Class disruption is economically costly to a commercial fitness
training enterprise in two key ways: first, experienced exercisers
quickly become discouraged at the disruption and delays in the
routine, and oftentimes do not return, resulting in direct revenue
loss; and secondly, an exercise class that could be performed in
thirty minutes will take forty-five minutes or more to complete
when accounting for the interruptions, thereby reducing the number
of individual class sessions that can be sold to exercisers during
business hours. Longer class times result in a revenue opportunity
loss. Furthermore, the exerciser's tempo is disrupted by the
interruptions in a manner that may affect the usefulness of the
exercise program.
Therefore, those skilled in the art will immediately understand and
appreciate the financial benefit and customer goodwill value of a
system and method that provides for a class training instructor to
instantly and simultaneously change resistance settings on all
machines with no requirement of any exerciser to stop their
exercise routine to individually change settings between different
exercises.
SUMMARY
In view of the above, a novel exercise machine is provided. The
exercise machine includes a movable carriage configured to move
substantially along the length of one or more rails. A plurality of
resistance biasing members are removably attachable between a
stationary biasing member bracket affixed to the machine structure
and the movable carriage.

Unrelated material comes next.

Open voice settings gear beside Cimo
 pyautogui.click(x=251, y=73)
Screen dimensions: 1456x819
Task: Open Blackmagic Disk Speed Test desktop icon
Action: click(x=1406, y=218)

A controller changes the resistance
settings against the movable carriage by electrically attaching or
detaching any preferred number of resistance biasing members
between the machine structure and movable carriage.
The various embodiments of the present invention further provide
for an exercise teaching method whereby a class training instructor
may change the resistance settings for each different instructed
exercise on one or any number of machines by locally or remotely
changing the state of one or more electromagnets of an electrical
clutch that engage or disengage the biasing members.
There has thus been outlined, rather broadly, some of the
embodiments of the exercise machine with electromagnetic resistance
selection in order that the detailed description thereof may be
better understood, and in order that the present contribution to
the art may be better appreciated. There are additional embodiments
of the exercise machine with electromagnetic resistance selection
that will be described hereinafter and that will form the subject
matter of the claims appended hereto. In this respect, before
explaining at least one embodiment of the exercise machine with
electromagnetic resistance selection in detail, it is to be
understood that the exercise machine with electromagnetic
resistance selection is not limited in its application to the
details of construction or to the arrangements of the components
set forth in the following description or illustrated in the
drawings. The exercise machine with electromagnetic resistance
selection is capable of other embodiments and of being practiced
and carried out in various ways. Also, it is to be understood that
the phraseology and terminology employed herein are for the purpose
of the description and should not be regarded as limiting.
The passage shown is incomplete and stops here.